Would upgrading your servers and writing standard ASP be an acceptable
answer? We're looking at something like 15 requests per second here which
isn't a particularly amazing but those pentium 3 machines may struggle (I've
never seen 2003 run on a pentium 3).
A goal to have in mind if you want to cache what is essentially static
content is to remove ASP from the majority of the requests for this content
altogether. ASP performs poorly even if all its doing is copying bytes from
an array or a file to the response. Making the majority of the responses
handled purely by IIS can significantly improve the performance of your
site.
The simplest is as Bob has said build the content on a scheduled basis. The
downside to that approach is that the matrix of content you build could be
quite large and potentially much of it may not be visited at all.
Here is another option:-
Lets take an example of /MyFolder/MyPage.asp?valA=x&valB=y.
We could re-arrange the URL like this:-
/MyFolder/MyPage/x/y.htm
This page won't actually exist but /folder/MyPage.asp does.
Now we have a custom 404 handler /404.asp in the root of the site.
It takes /MyFolder/MyPage from the URL that was requested and checks that
/MyFolder/MyPage.asp exists. If not it continues with a 404 response.
If it does it simply server executes /MyFolder/MyPage.asp.
MyPage.asp needs to handle the parsing of "Querystring" values from the rest
of the path. It can then create the x/y.htm file. It sets the
response.status back to 200 OK and then chunks the content of x/y.htm to the
client.
Any subsequent attempts to fetch this page will find a static file and be
handled purely by IIS without any ASP/SQL Server intervention at all.

####

- [WORK TO COMPLETE]
1) Duplicate the stretch of the ASP caching post from "The simplest is" through "a 404 response.".
2) Pick up the post on caching ASP pages after its last sentence and continue it.

Stored items
####

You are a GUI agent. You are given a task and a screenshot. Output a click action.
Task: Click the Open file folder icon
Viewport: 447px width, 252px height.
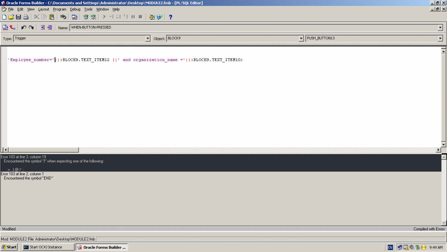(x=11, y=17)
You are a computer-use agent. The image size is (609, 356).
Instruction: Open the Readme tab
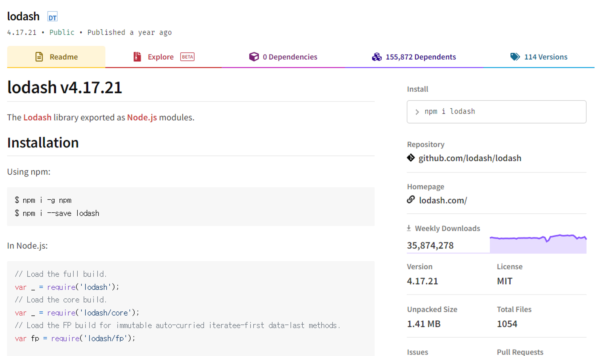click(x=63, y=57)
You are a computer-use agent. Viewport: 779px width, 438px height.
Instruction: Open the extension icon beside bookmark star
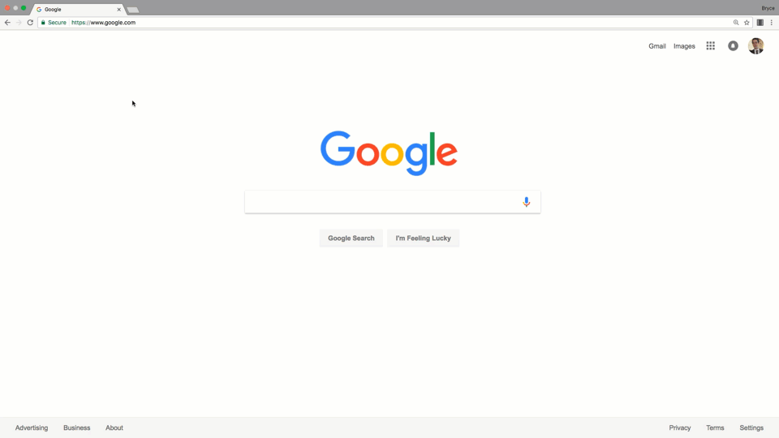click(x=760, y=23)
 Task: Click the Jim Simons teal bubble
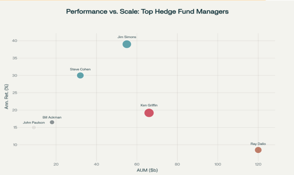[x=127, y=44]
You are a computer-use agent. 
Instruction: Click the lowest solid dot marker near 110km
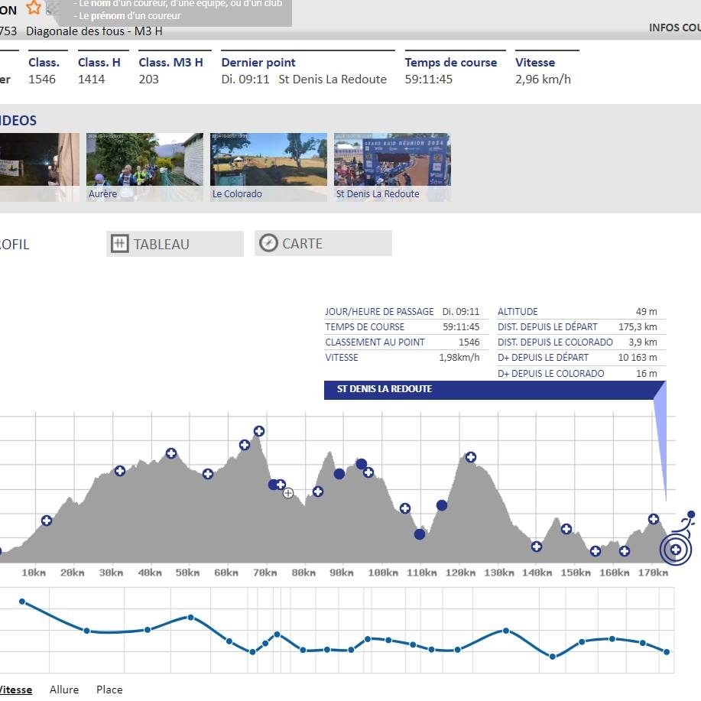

####

- [ANSWERS TO EACH TASK]
1)
The simplest is as Bob has said build the content on a scheduled basis. The
downside to that approach is that the matrix of content you build could be
quite large and potentially much of it may not be visited at all.
Here is another option:-
Lets take an example of /MyFolder/MyPage.asp?valA=x&valB=y.
We could re-arrange the URL like this:-
/MyFolder/MyPage/x/y.htm
This page won't actually exist but /folder/MyPage.asp does.
Now we have a custom 404 handler /404.asp in the root of the site.
It takes /MyFolder/MyPage from the URL that was requested and checks that
/MyFolder/MyPage.asp exists. If not it continues with a 404 response.

2)
This doesn't help to protect subscribed content. This technique could be
refined and expanded to cover subscribed content by using a custom ISAPI
filter if you have that option open to you (I.e. C++).

Signature
Anthony Jones - MVP ASP/ASP.NET
Sean O'Connor - 31 Jul 2007 17:40 GMT
Thanks Anthony,
That seems to be good advice.
I think I will pursue a combination of these ideas.
-improve hardware
-good asp practice
-generate html for content pages
So would flow be?-
-xxx/yyy/zzz.htm is sent to 404.asp if it doesn't exist
-404.asp extracts querystrings (does it pick up error page from http_referer
in servervariables?)
and requests data from database. if data found the html page is created
(filesystemobject)
404.asp then redirects to zzz.htm
otherwise redirects to 404.htm. (for stats)
Another issue is a requirement for a list of most popular pages, like
bbcnews for example.
Writing each hit to a database is what springs to my mind. This will surely
hurt database performance and wouldn't be possible if pages were html?
Would this be best done using the iis logging to database?
Many Thanks Soc.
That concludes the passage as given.